Monday, July 27, 2015


William H. Clark

The Cortland Democrat, Friday, July 18, 1890.


Reinforced But Prudently Retreats Giving Advice for the Burial of His Dead.
   Not since the days when Don Quixote clad in antiquated, rusty armor, armed and equipped with ancient lance and shield, and mounted on his gaunt, raw-boned, rheumatic and superannuated steed charged at full gallop against a windmill in motion, when horse and rider were whirled high in the air, tossed and dashed to earth, bruised, lacerated and bleeding by the gyrations of his suppositious enemy, but with all not disenchanted, has any one beheld so grotesque and ridiculous a spectacle as the editor of the Standard has presented in his attack upon a respectable remonstrance and him who circulated it. No mouldy and puerile epithet which he could recall from the tutelage of his urchinship has been spared from his discourse. The vernacular of Borodino and the peppermint district could be distinctly recognized among these choice bits of phraseology.
   To those who have seen him, on bicycle mounted, kicking his heels in imitation of the motions of the windmill, the arch enemy of his great prototype, sweating at every pore as he went about to remonstrate, expostulate and intercede with those who had signed this remonstrance, to atone for the act by self abasement in signing a paper characterizing the remonstrance as a "free trade petition" and indorsing all he had said about it, at wholesale and indiscriminately, he has been an object of half suppressed merriment not unmingled with contempt.
   The gentlemen who have entered the plea of non compos mentis as an excuse for signing this remonstrance, if possible, cut a still more ridiculous figure than the editor. Sancho Panza tossed in a blanket until he was black and blue by the merry guests of the wayside inn, which his dull intellect, depending upon the disordered imagination of his self-assumed master, (boss) had been misled into characterizing as an enchanted castle, was never more absurdly ridiculous and self-sacrificing, without cause at the instance of another, than they. Appealing to them for reinforcements, he marches them into the fray which is too hot for him, and at once deserts them to their fate.
   One would suppose they were liable to fall victims to the first bunco steerer who accosts them. Had these gentlemen been denizens of Dog Hollow or Rocky Bottom instead of the brightest business men of the metropolis of the county, they would now be the butt of uncouth jokes for all the country yokels in their neighborhood.
   The Standard having reduced itself to a state of moral and mental bankruptcy in its extremity, applies to them for an accommodation indorsement [sic] which they give including all the Standard's liabilities indiscriminately.
   The opinions of men who profess, recant and profess again with no better reason or excuse than that they did not know what they did, can have but little weight. "If the blind lead the blind they shall both fall into the ditch." Figuratively speaking, this is the fate of the Standard and its indorsers. In the language of the hour they are all "in the soup."
   This remonstrance was plainly printed on a type writer by a republican and can be read and understood by a child of ordinary intelligence who has attended school two terms, whereas the indorsement and retraction is a vague and wholesale jumble which says nothing definite except to characterize the remonstrance as a ' 'free trade petition."
   It nowhere contradicts a single assertion made by me as to what took place between these gentlemen and myself. Nor does it intimate that they were tricked or deceived into signing it; but by its silence all I have asserted respecting the transaction is admitted.
   For aught that appears in it, these gentlemen would sign a wholesale indorsement of all my assertions, but fortunately no such corroboration is needed.
   The Standard's indorsement and the remonstrance are here submitted to the candid readers of the DEMOCRAT as proof of the truth of the foregoing observations.

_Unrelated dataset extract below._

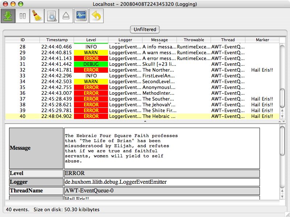The image size is (290, 217).
Task: Click the yellow undo arrow icon
Action: tap(95, 16)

To the Editor of the Cortland Standard:
   SIR: You may say for me and over my name that the statement which appeared in the STANDARD concerning the circumstances attending my signing of the free trade petition circulated by Mr. Irving H. Palmer and my present position in reference to that petition is true, that its publication was authorized by me, and that I have never said to any one that it was not true.
   Dated Cortland, July 7, 1890.
   E. H. BREWER,

To the Senate and House of Representatives in Congress Assembled:
   The undersigned, manufacturers of Cortland, N. Y., hereby respectfully protest against the enactment of the proposed bill known as the McKinley Tariff Bill, or any other tariff bill, administrative or otherwise, by which the import duties on cotton and woolen fabrics, or the unwrought materials of which the same are made, the duty on iron and steel in pigs, blooms, ingots, scrap or other crude forms of metal or the ores from which the same are made, shall be advanced.
   We demand no protection for our products, and respectfully ask that the duties on the materials from which they are made shall be fixed at the lowest rate consistent with the needs of the national Treasury.
   [Note: The original signatures on this remonstrance/petition were omitted by the Cortland Democrat—CC editor.]
   Observe, 1st, that the remonstrance contains a protest against an advance in the duty on cotton and woolen fabrics, the materials of which they are made, on iron ores, pigs, blooms, ingots, scrap or other crude forms of metal. 2d, Congress is informed that with the duties on the materials used by the remonstrants, in their business, fixed at the lowest rate consistent with the needs of the national treasury they seek no protection for their finished products, and 3rd, Congress is asked to fix the duties on these materials at the lowest rate consistent with the needs of the national treasury. These are simple propositions and easily understood. But it is the interpretation and characterization which the Standard has put upon them which has created all the alleged misunderstanding and induced these gentlemen to indorse the Standard's characterization of the remonstrance as a "free trade petition."
   Now this remonstrance takes for granted and implies the necessity for a tariff on these articles. Hence it is not a free trade petition and no one but a donkey in leather goggles could see any free trade principles in that remonstrance.
   It is not manly lo abandon and deny ones principles because they are reviled or falsely characterized. Though St. Peter did that, it is not commendable. It is a poor apology for these gentlemen to say that they have been misled and intimidated by the Standard but it is not improved by turning it about and saying that a well known radical democrat whom they knew to be such, and were therefore on their guard against, did this. On expressing my disbelief in the Standard's assertion that these gentlemen had stultified themselves by disavowing the principles they had subscribed to, it now seems a more complimentary opinion was expressed than their conduct merited.
   I regret that they have placed themselves in a position calculated to excite derision because I have ever regarded them without exception as personal friends. But if they insist on sacrificing their reputations for intelligence and consistency to save that of the Standard's braying quadruped they must take the consequences. That animal shall not for that reason be suffered to get out of range by seeking the cover of respectable company.
   A due sense of propriety will always restrain a gentleman from bringing others into a purely personal affair, but when they are once brought in, they become members of the equation and must abide the final solution. The Standard alone has violated this rule and it is to be regretted. Delicacy if nothing else, has caused me to refrain from questioning any gentleman with reference to his interview as reported in the Standard. That was no more my business than what occurred between them and myself was Clark's. He alone meddles with that which is none of his business in this affair.
   It is made necessary to mention the fact that Mr. Stevenson came to my office with Mr. S. B. Elwell and, unsolicited, told me in his presence that the interview published in the Standard misrepresented what he had said and he then denied the published account of it in detail and corroborated his denial by Mr. Elwell.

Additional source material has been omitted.